Get to the Root of the Problem
Educate and influence the educators, policy makers, medical and other professionals. Even to this day I hear many stories of how a mom took their child to the doctor only to be told that their child might have autism and that he should be put in an institution. This is ludicrous and very old thinking. We must teach them all the importance on their own world in the long-run as they all have a vested interested in how things will unfold.
Invest in our children
Properly track and monitor their progress in intervention therapies. There are technologies in existence right now that monitor, track and give real time results of behavioral measures and outcomes.
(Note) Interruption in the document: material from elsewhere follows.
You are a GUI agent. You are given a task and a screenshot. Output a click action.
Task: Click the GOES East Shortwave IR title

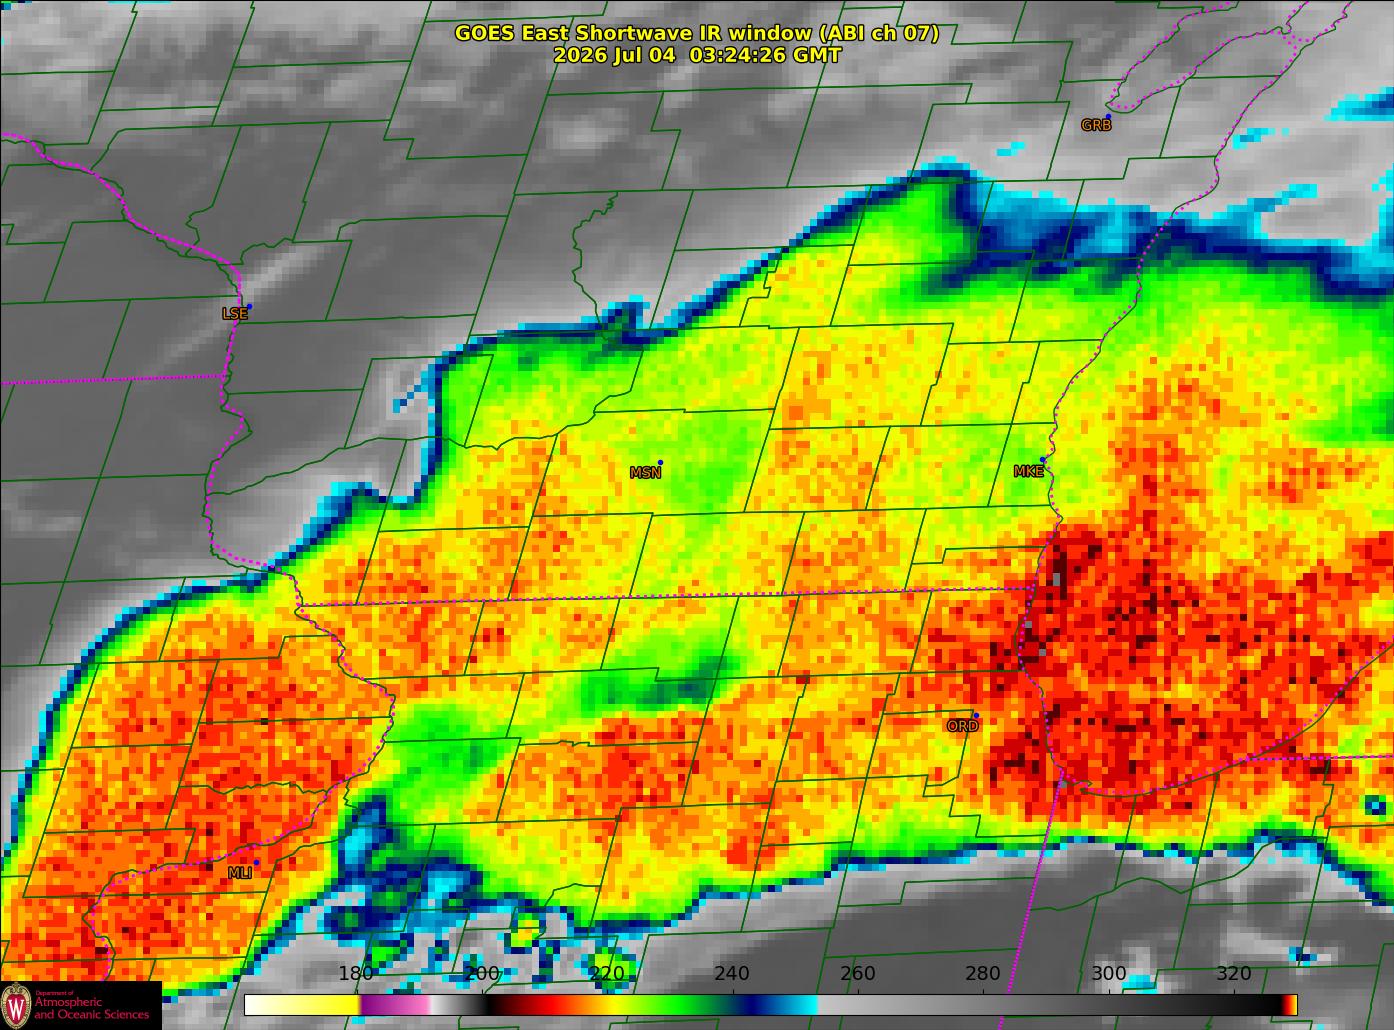[697, 33]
By using these types of tools we can collect the data and more deeply understand what is the most effective intervention and support and see right away where we should focus our energies.
Focus on the Future
Be proactive rather than reactive. The future is coming, where will he live, will she get married, what kind of a job can they hold, etc. Start thinking about what will happen in the future instead of letting it all unfold and implode. Planning is profound and makes a huge difference.
About the contributors
Karen Simmons: As a mother of six children, two with special needs, Karen CEO & Founder of Autism Today struggled with the need for an exceptional resource to assist families struggling to find easy answers which were not readily available. She founded Autism Today, and turned it into a global resource and information center offering conferences, resources, and expertise for parents, educators, professionals and individuals in the autism spectrum community.
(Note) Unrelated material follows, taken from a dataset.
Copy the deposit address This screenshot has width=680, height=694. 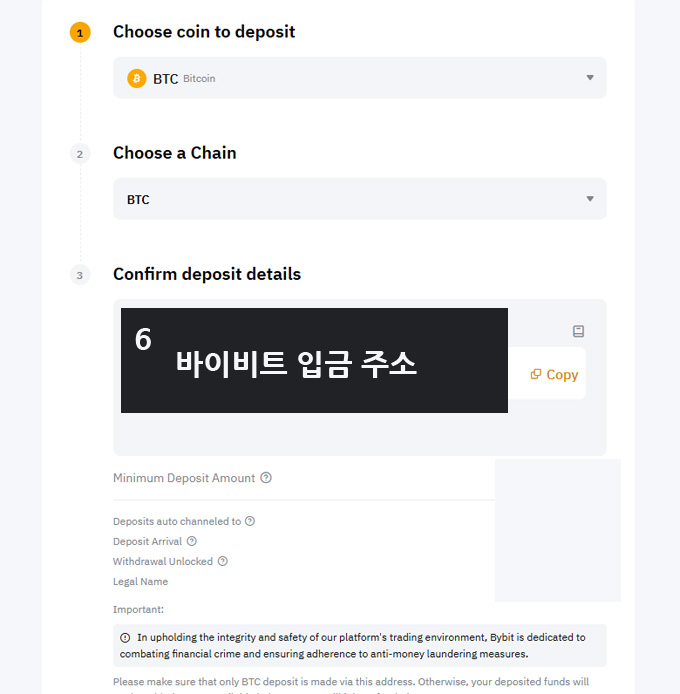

She is the author of several widely acclaimed titles including “Little Rainman”, “The Autism Experience”, “Artism”, “Surrounded By Miracles”, “The Official Autism 101 Manual” and co-author of “Chicken Soup for the Soul, Children with Special Needs” with Jack Canfield, Mark Victor Hansen and Heather McNamara.
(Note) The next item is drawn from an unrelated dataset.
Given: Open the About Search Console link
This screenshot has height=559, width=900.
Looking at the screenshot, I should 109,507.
Her newest title, Autism Tomorrow, is about strategies for people on the autism spectrum after they turn 18.
She lives in Sherwood Park, Alberta Canada with her husband and their six children.
Lee Grossman: Lee Grossman, now with Autism Today has served as the President and CEO of the Autism Society of America (ASA), Chair of its Board of Directors, the President of the Autism Society of America Foundation, publisher of the Autism Advocate journal and has been a member for the past 10 years of the United States Interagency Autism Coordinating Committee (IACC), which coordinates federal efforts in Autism research and services amongst all US Federal agencies. He is the Co-Chair of the IACC’s Services Sub-Committee. Lee oversaw the nation’s largest grassroots autism organization, with over 200,000 members and supporters and 150 chapters across the United States.
Lee was a Board member of the National Health Council and was on the Executive Committee of the External Partners Group that works with Centers for Disease Control (CDC) and the National Center for Birth Defects and Developmental Disabilities (NCBDDD). Mr. Grossman currently also sits on two National Institutes of Health working groups on Autism that focus on the psychosocial and behavioral interventions and genetics and environmental toxicity and is on the Data and Safety Monitoring Board overseeing the National Institutes of Health grant programs. In addition, he serves on numerous working groups focused on developing standards for autism specific services and full participation for health disabilities.
He is a recognized presenter on disability rights, systems change and Autism. Lee has presented around the world on global human rights and Autism including four speaking engagements at the United Nations in New York City.
Lee and his wife Nina have three sons, one of whom has Autism. They live in Washington DC.